Hello there, half-banana men,

Today I am going to be talking (well, writing actually, but you get what I mean) about an argument used by my chaplain at school to show that god created the universe. But first I will say how proud I am to have a RE teacher like him, because he is the sorta guy who says, “Yes, evolution happened, and it was probably natural, but god set it all up at the start with the big bang.” I like those sorts of religious people, he even reckons that bio-genesis could  have occurred naturally. I almost have to put him as a non-creationist, but he did put forth an argument a few weeks ago which I think is logically invalid.

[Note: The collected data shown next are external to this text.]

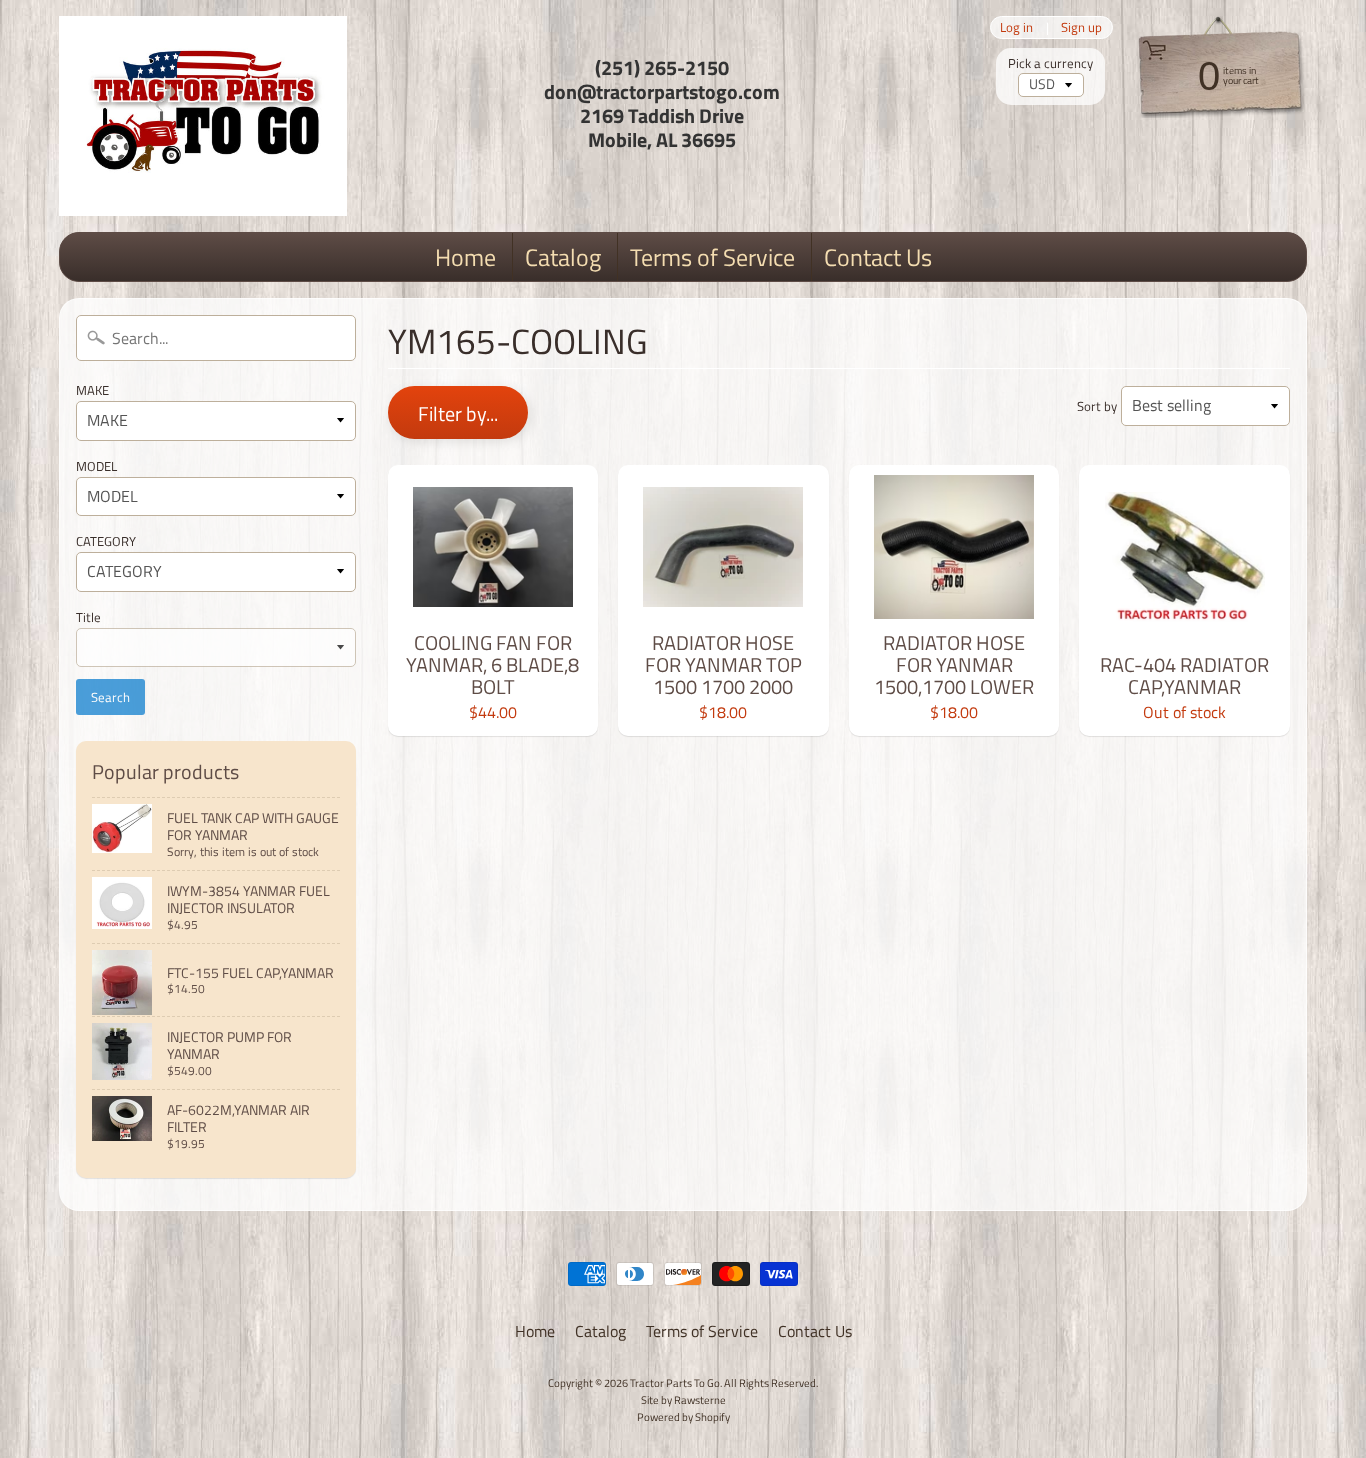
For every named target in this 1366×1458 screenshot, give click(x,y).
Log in (1016, 27)
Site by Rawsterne (683, 1399)
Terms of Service (712, 257)
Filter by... (458, 413)
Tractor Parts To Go (675, 1382)
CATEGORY (106, 541)
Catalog (563, 257)
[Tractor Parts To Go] (203, 116)
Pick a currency (1050, 63)
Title (88, 617)
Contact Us (878, 257)
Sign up (1081, 27)
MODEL (96, 466)
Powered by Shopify (683, 1416)
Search (110, 697)
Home (465, 257)
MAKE (92, 390)
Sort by (1097, 406)
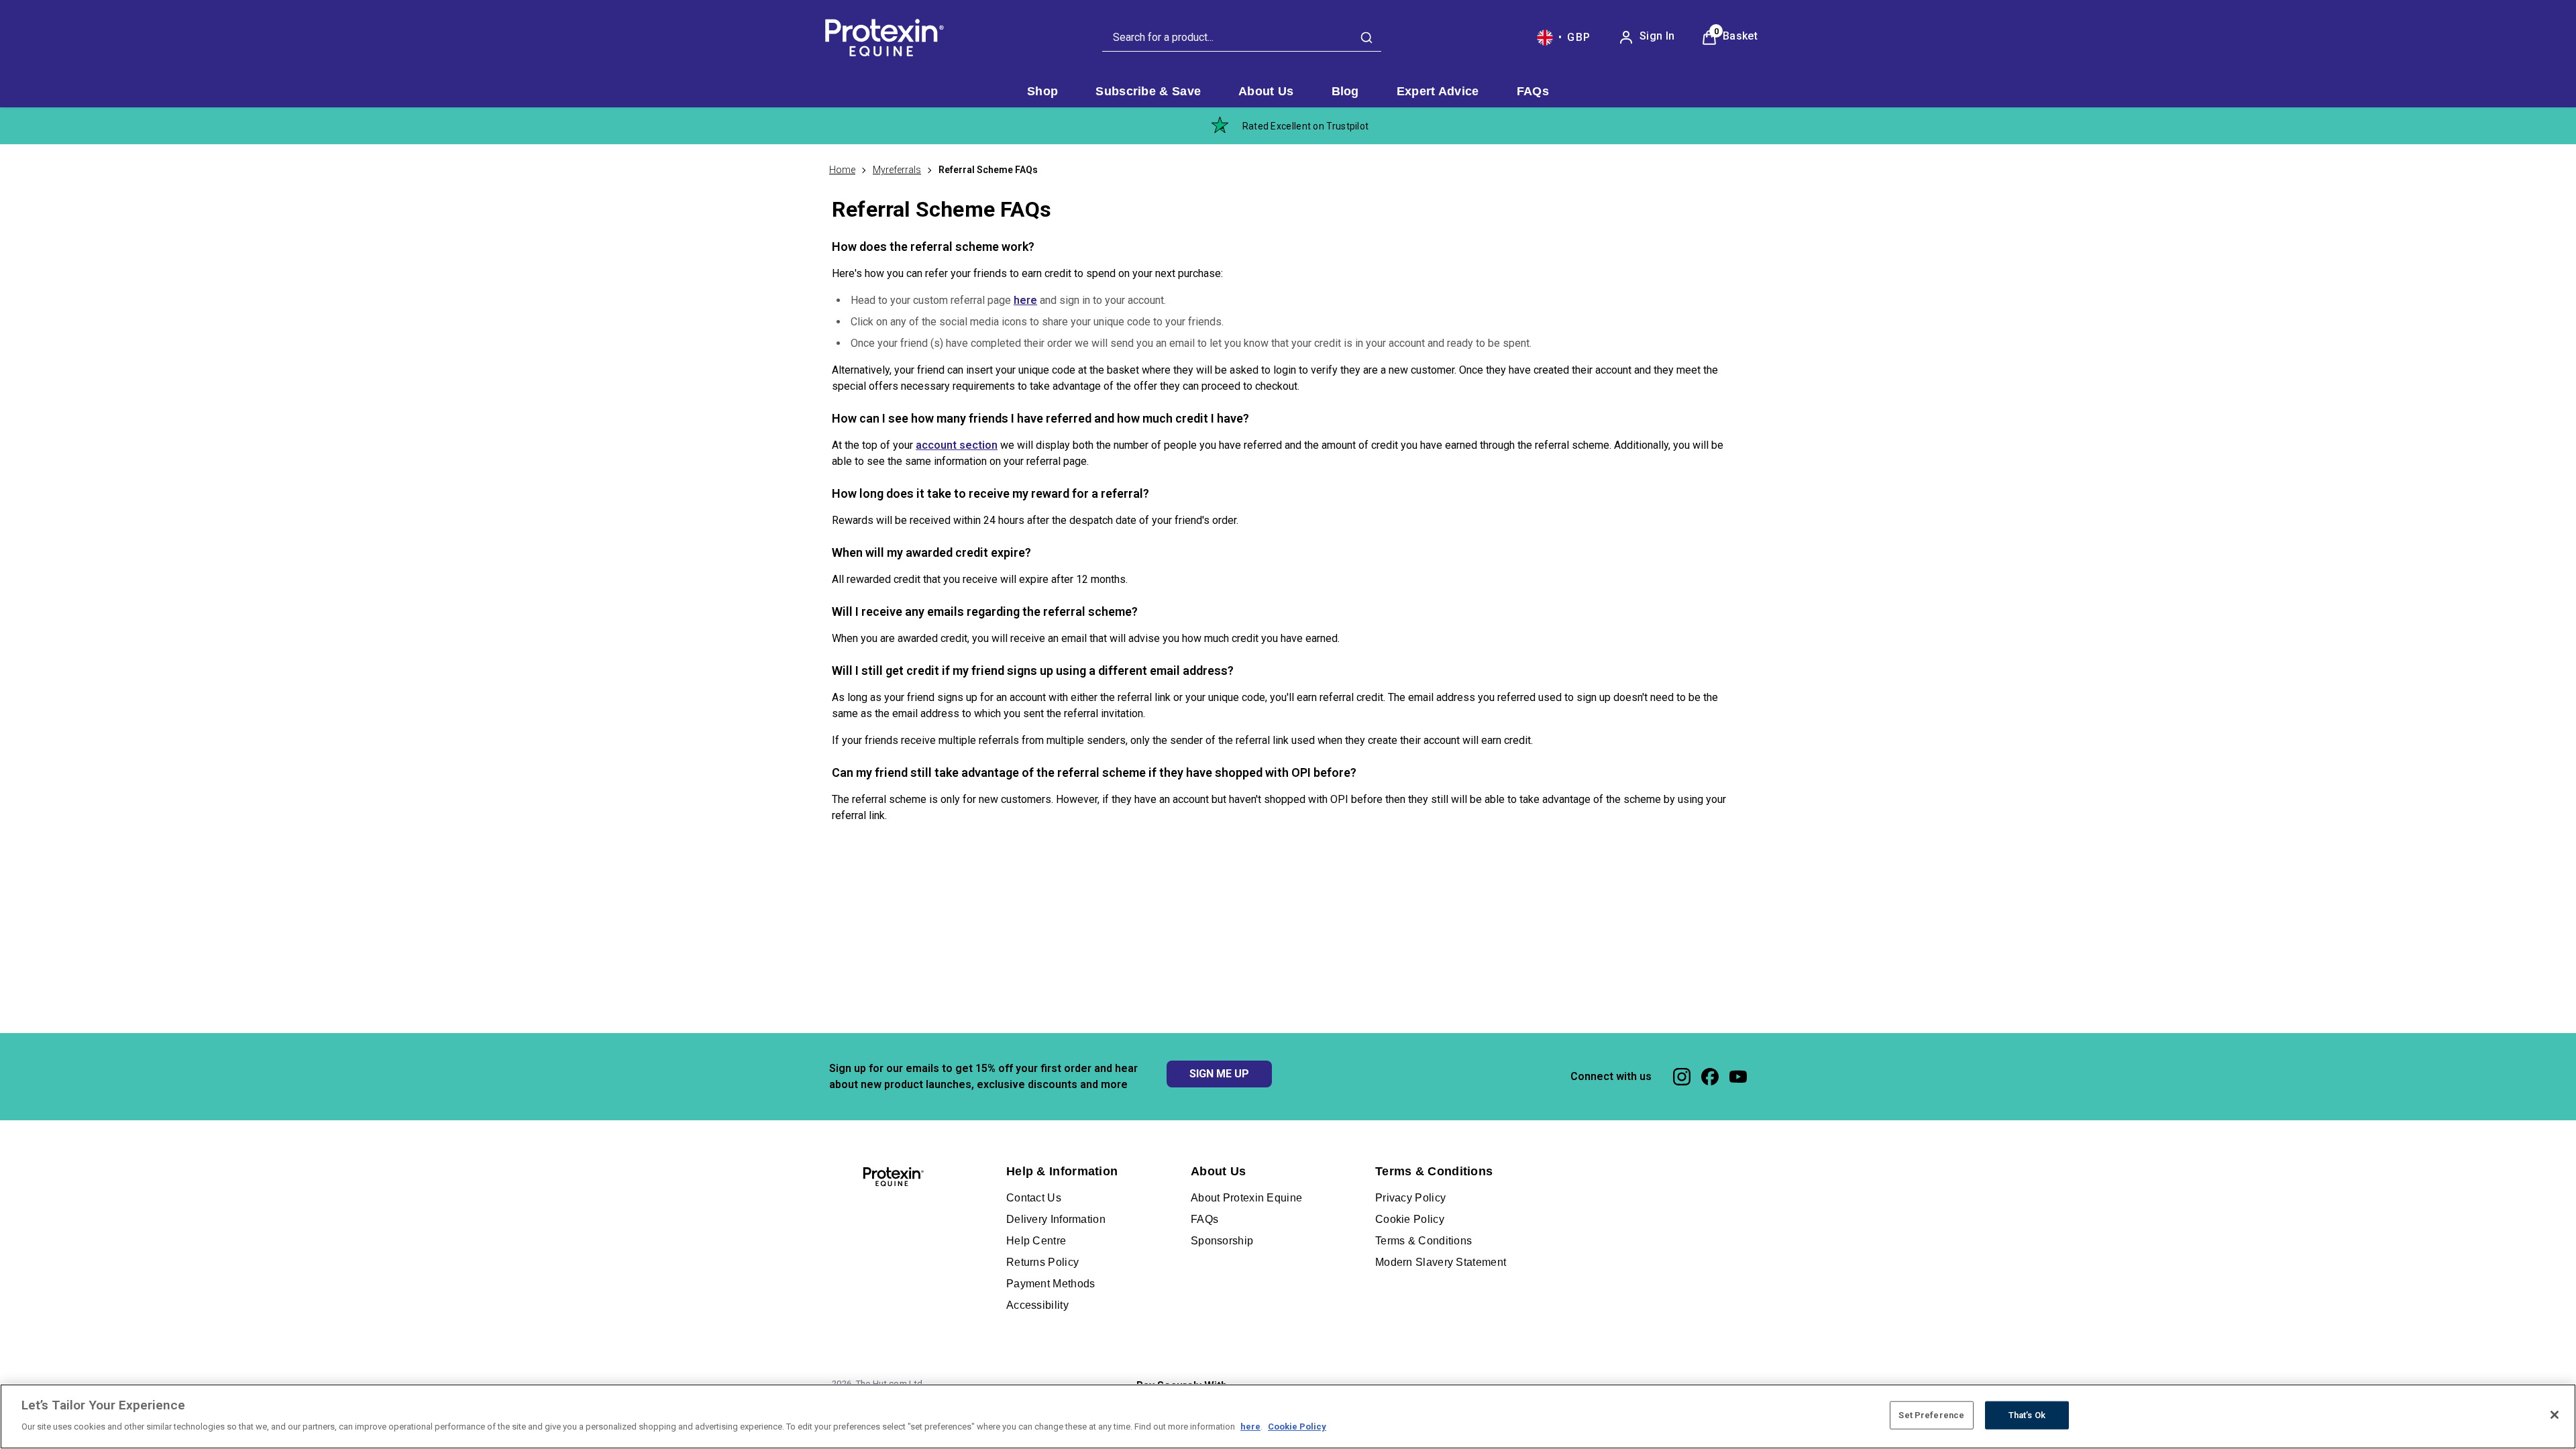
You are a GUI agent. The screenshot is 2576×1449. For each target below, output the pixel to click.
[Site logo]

He first showed us a video, created by some young-earth, AiG supporting, genesis-is-true video company, about Adam and Eve and the garden of Eden, the story of Genesis visually. After that he proceeded to tell us, “I don’t believe that is true, I don’t think the earth is 6 000 years old, it is best to be just treated as a metaphor.” He then showed to us an outline of the story of Genesis. Here it is,
“God created the heavens and the earth.” Genesis 1:1.
He then showed us the pattern of the story of Genesis.
God created…
God created…
God created…
God created…
etc.
He then told us this:-
The story of Genesis is a story that was passed down from generation to generation through the ages, and this means that some of the details of the story were a bit off, but the main pattern of the story still holds, “God created…” The story of Genesis is not literal, but it shows us one key thing, god created the heavens and the earth.

I am going to advance my reasons for why this argument is invalid. First of all, I agree with one of his first major premaces, that stories change  over time, but I don’t think he has taken it to its full extent. He says that the big pattern of a story will always hold, but almost all scientific studies done on memory show that the details are not all that memory malleability keeps itself too. It can change almost anything in the story, from the timing of things or the emotions or the exact way your mother’s face looked when you smashed her vase, all the way to things like who was in the room, which vase you broke, how big the vase was, whether it was intentional or accidental, whether you used a baseball bat or a golf club. Any of those things can be changed over time with a memory.

My second objection to this argument is a logical one. My question for him was, “How was the story kick-started, who got the inside scoop that ‘goddidit’? Nobody would have been around before big bang to witness god write the rules and light the match. This question, he had no answer too because the bell was 10 minutes away and he decided it was time to pack up.

I will leave you with a quote from Josh Thomas, “As an atheist, having a Christian threaten me with hell is like having a hippy threaten to punch me in my aura.” Josh Thomas, An Australian Comedian of some note.